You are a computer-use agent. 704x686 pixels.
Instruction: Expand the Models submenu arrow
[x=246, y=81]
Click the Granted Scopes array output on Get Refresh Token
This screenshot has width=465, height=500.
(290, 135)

········

Your objective:
Could you give the material above again, with "submenu" replaced by "dropdown" and nothing else changed?

Response to the exercise:
You are a computer-use agent. 704x686 pixels.
Instruction: Expand the Models dropdown arrow
[x=246, y=81]
Click the Granted Scopes array output on Get Refresh Token
This screenshot has width=465, height=500.
(290, 135)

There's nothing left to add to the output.